In the previous issues of Info Point, we discussed the following aspects of building a custom software solution:
- Hiring a software consultant.
- Ensuring a successful requirements capture process.
- Developing a system specification.
- Making a change to the system specification.
Why invest in custom software? Because your business requirements can’t be met with an off-the-shelf package. When developing a custom software application, the programming phase, when the actual code is created, is probably the most familiar part of a software development project. What specifically happens during this part of the project? Your consultants:
- Use the software and hardware identified during the design phase to develop code.
- Follow the standards, conventions, and style they identified in the system specification.
- Develop a system prototype for your review.
- Create modules that produce the features you need.
- Meet with you throughout this phase to get input into the system.
This method of creating a software application ensures that you have no surprises when your end product is delivered.
Two major components of the programming process are prototypes and modules. A system prototype or pilot system allows you to see the screens, navigation, and features of your system. Each group of related screens that automates a business function is considered a software module.
The System Prototype
The system prototype gives you an opportunity to provide feedback, which your consultants will incorporate as they continue to program. The first demonstration of the prototype might be a series of screens. The screens may not have any functionality behind them, but you and your consultants can review the screens to make sure the features, flow, and design of the screens reflect your business processes accurately.
After you approve a group of screens, the next time you see the system there may be some functionality behind the screens. This programming/feedback process is iterative, allowing you frequent opportunities to make sure the application is effective in addressing your business issues.
The prototype consists of a series of software modules. Each module should be identified during the design phase of the software project and should represent a specific feature or set of related features.
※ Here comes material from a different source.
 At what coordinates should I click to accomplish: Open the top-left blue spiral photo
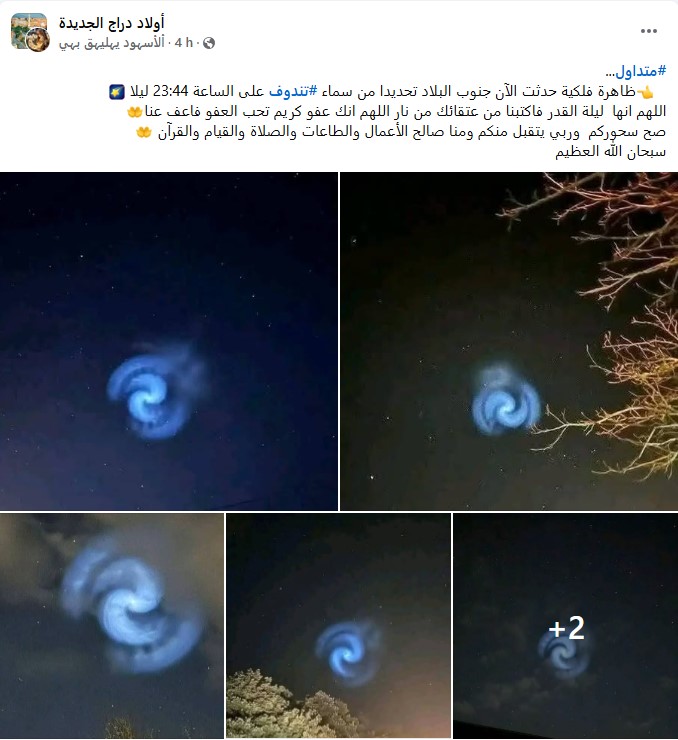click(169, 341)
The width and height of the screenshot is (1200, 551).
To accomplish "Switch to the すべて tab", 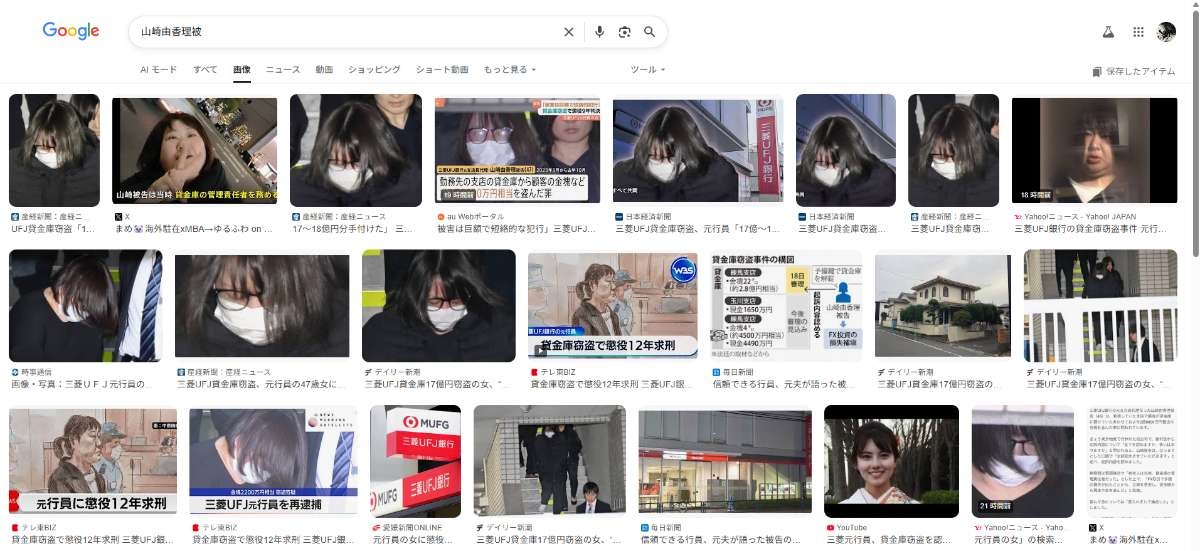I will [x=205, y=70].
Once the software modules work individually, they must be integrated to make sure they work with each other. The integration begins before all the modules are complete so parts of the system can be tested as the various features are created. This sort of testing allows for discovery of errors early and therefore helps keep costs and schedules in check. As the modules are integrated, your custom software takes shape, and you can anticipate how your software application will help fulfill your business requirements.
Programming with modules guarantees an efficient application in a number of ways.
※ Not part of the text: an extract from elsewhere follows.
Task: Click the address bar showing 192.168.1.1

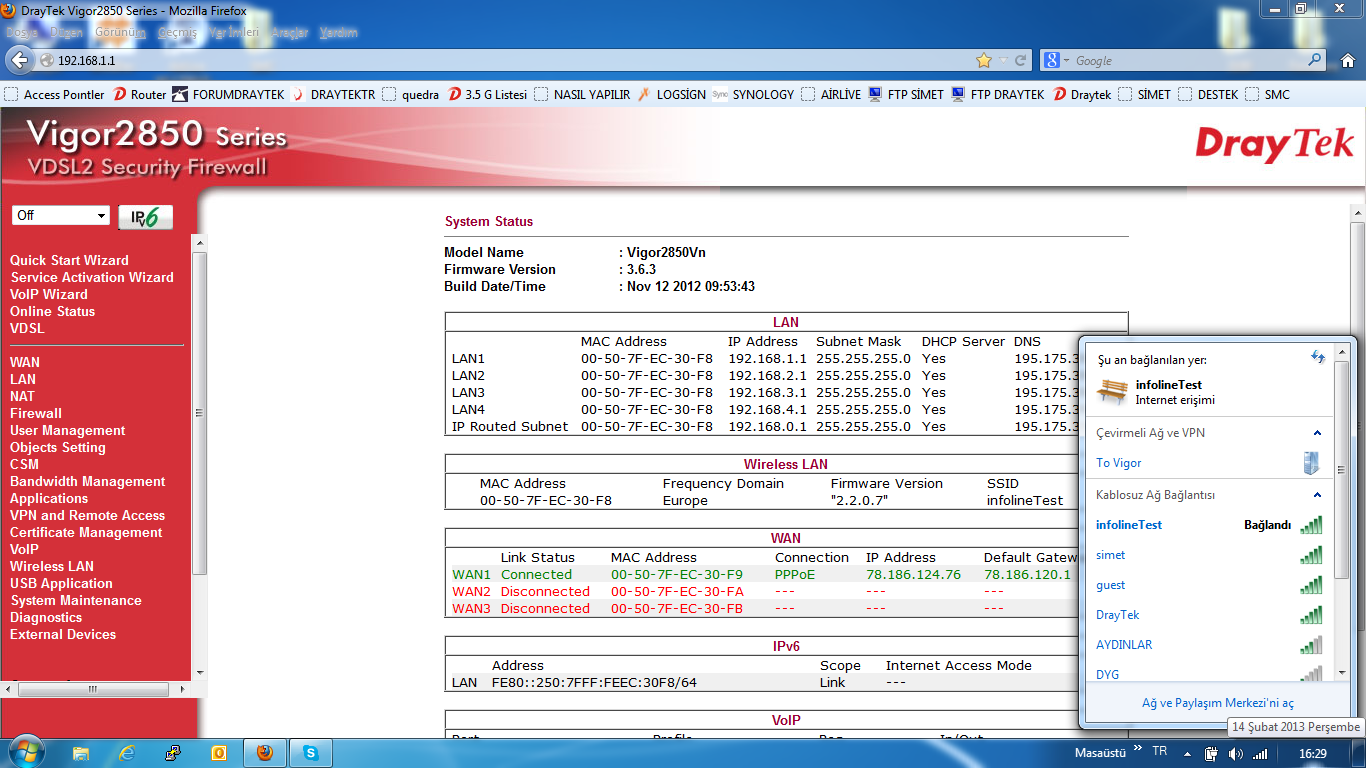Action: 500,60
- Ensures Consistency. A module can be programmed so it can be re-used. This ensures that a feature looks and works the same way throughout the application. There is nothing quite as frustrating as learning how to use a particular feature only to discover that elsewhere in the system, the same feature functions differently. Programming in modules helps avoid this problem.
- Simplifies Training. Re-usable modules can also save on training costs and time. Once an employee learns how to use a particular feature, they can be assured whenever they use that feature in your custom software application, it will work the same way throughout the application.
- Enables Programming Once, Using Twice (or more). If a module can be re-used throughout the system, the module only has to be programmed once. A module used more than once saves on programming time and therefore keeps the cost of the application down.
- Facilitates Change. Modules make changes easier. You may find you need to make a change before the system has been completed. Any change will impact the cost and schedule of a software development project, increasing both. However, if custom software is programmed in modules, the impact may be minimized. If a change affects a single module, that module can be changed without requiring changes to other modules in the system. Or if a change requires addition or removal of a feature, if the feature is described by a single module, the module can be added or removed without affecting the rest of the system.
Three Advantages of Custom Software
Following this iterative, modular approach to custom software development, your final product should be an application that automates your business needs and provides the following advantages:
- You don’t have change the way you do business to fit pre-packaged software.
- As your business grows, you may find you need to make changes to your application to accommodate new customers, products, or business rules. Modular programming simplifies change.
- A custom built, modular system helps your business be flexible so it can meet future demands and opportunities.
The programming phase of a software development project can be exciting because you:
- See what your custom software will look like.
- Visualize how the functionality behind each feature matches your business objectives.
- Work with the developers to make sure the system meets your business goals.
- Envision how the application will make your current work processes more efficient.
Custom software can be the key to ensuring your business remains competitive.